Antonio siempre había sido un niño muy sano y excesivamente curioso. Sentía interés en ver por qué las moscas podían volar como lo hacían y cómo lograban posarse sobre casi cualquier superficie. También se preguntaba cosas sobre el cielo, la luna, el sol, la lluvia y las estrellas; en fin, sobre todo lo que veía.
Un buen día, después de una siesta, despertó con un fuerte dolor de cabeza, como si le hubieran dado un gran golpe. Eran las 3:15 p. m. cuando decidió tomar una capsula de las que observaba que su madre tomaba cuando se sentía mal. La caja de las capsulas tenía un nombre raro: risperidona.

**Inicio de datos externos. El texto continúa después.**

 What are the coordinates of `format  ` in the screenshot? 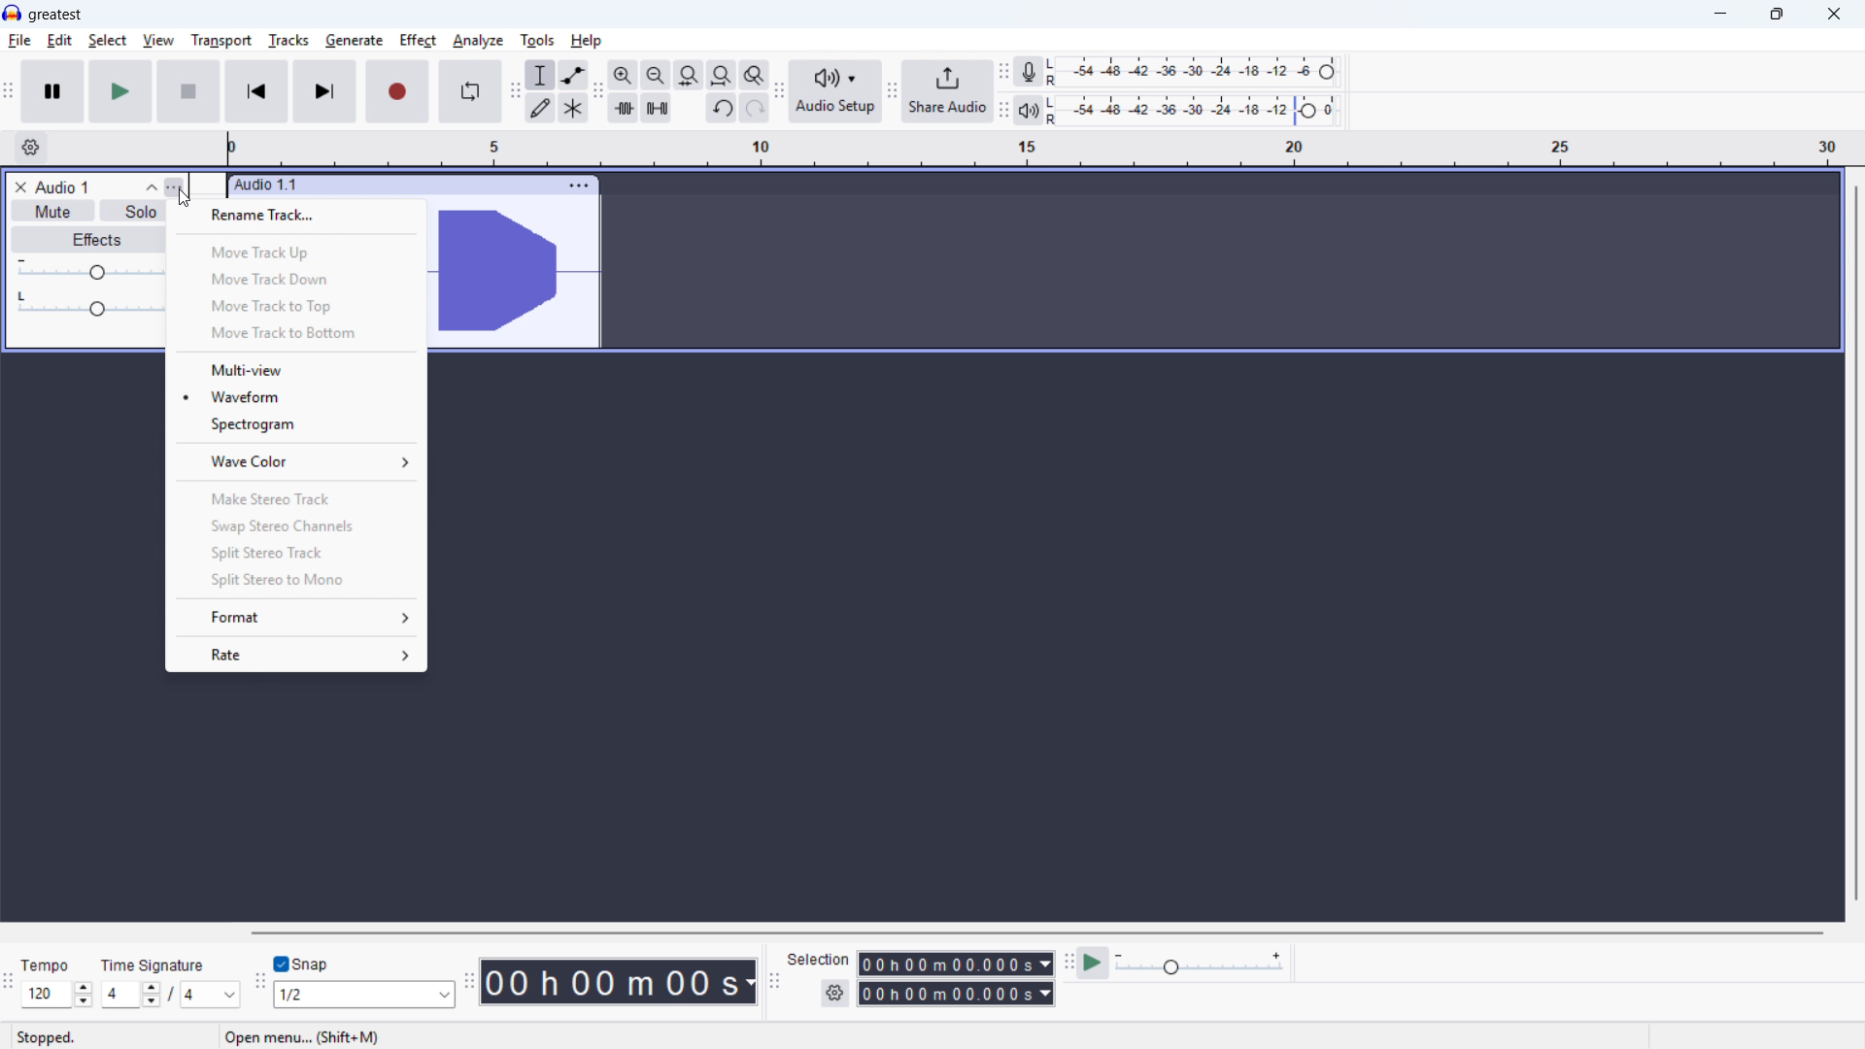 It's located at (295, 618).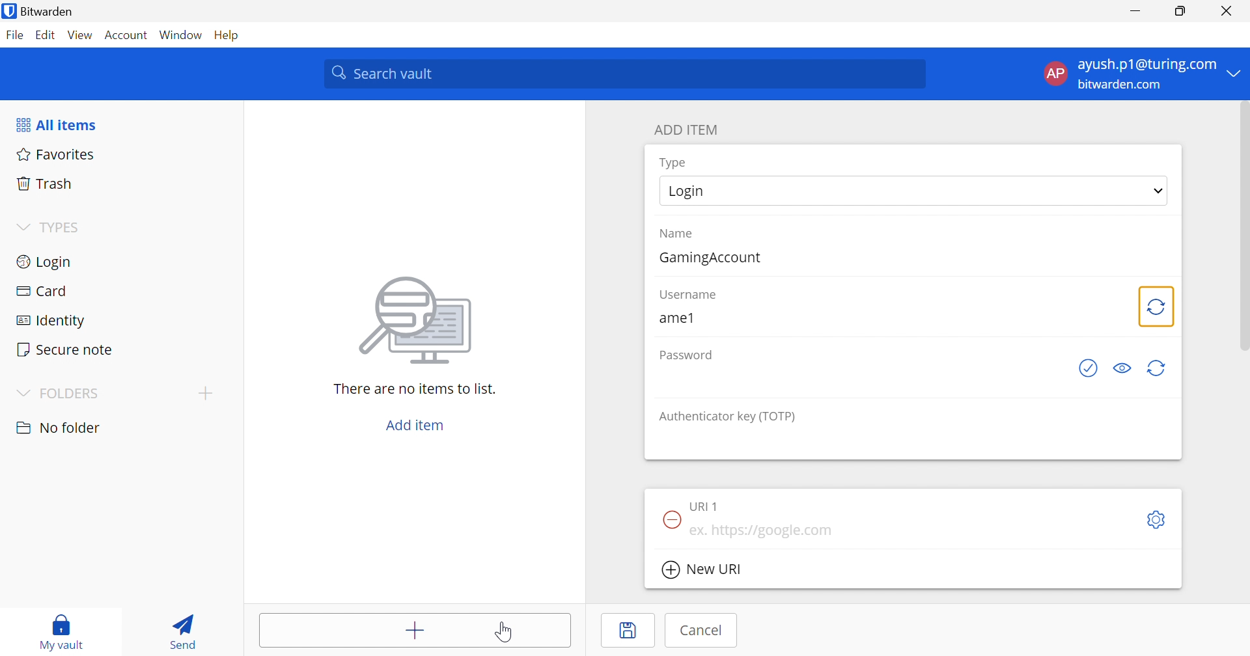 The width and height of the screenshot is (1250, 656). What do you see at coordinates (677, 162) in the screenshot?
I see `Type` at bounding box center [677, 162].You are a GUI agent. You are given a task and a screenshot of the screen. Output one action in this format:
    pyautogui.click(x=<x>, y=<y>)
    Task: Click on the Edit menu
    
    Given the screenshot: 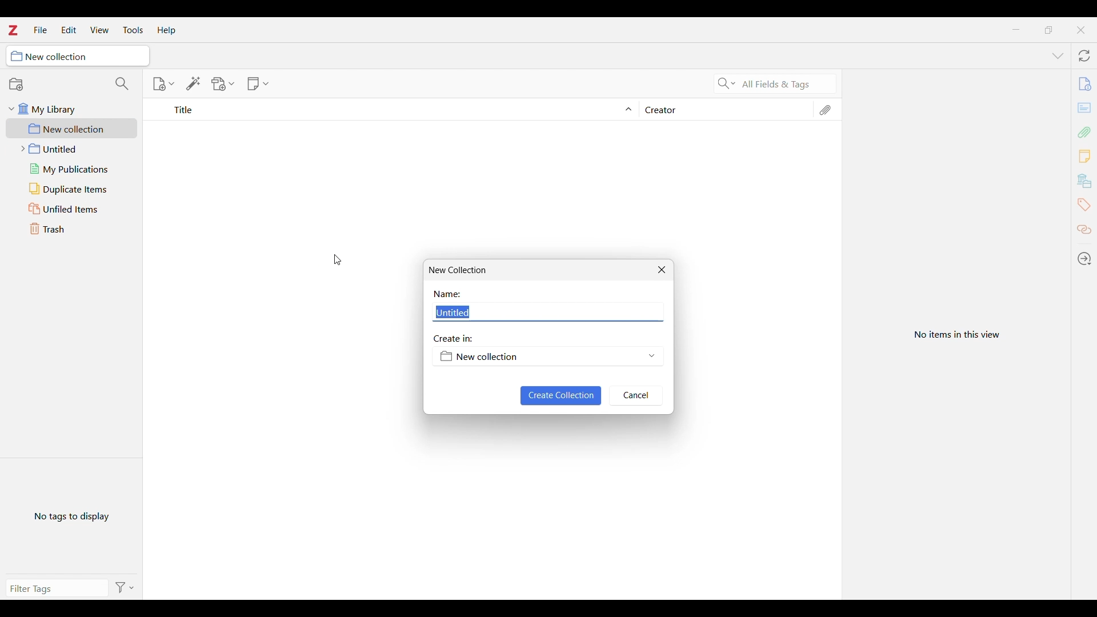 What is the action you would take?
    pyautogui.click(x=69, y=30)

El dolor disminuyo poco y mejor salió a caminar al parque con la esperanza de que el dolor se le quitara. Camino durante algunos minutos cuando se dio cuenta que, a pesar de que todavía no obscurecía, la luna estaba a la vista en el cielo. Siguió caminando durante un rato por el parque y entonces se fijó en algo que le causo mucho miedo: la luna lo perseguía. No importaba hacía donde se fuera, la luna siempre estaba allí. Conforme caminaba y caminaba más se alejaba de su casa, hasta que, después de algunas horas, ya estaba demasiado lejos; y para colmo la luna aún estaba allí.
Finalmente paso lo que tenía que pasar: se alejó tanto de su casa que se perdió cerca de una montaña. Estuvo varios días escondido en una cueva porque temía que la luna lo encontrara y prefirió no salir.
Cuando sus familiares lo encontraron se hallaba muy deshidratado y flaco por no haber comido ni tomado agua durante días. Antes de morir lo único que repetía era: “¡La luna, la luna, sigue allí! Quise irme a casa, pero ella no me dejo”.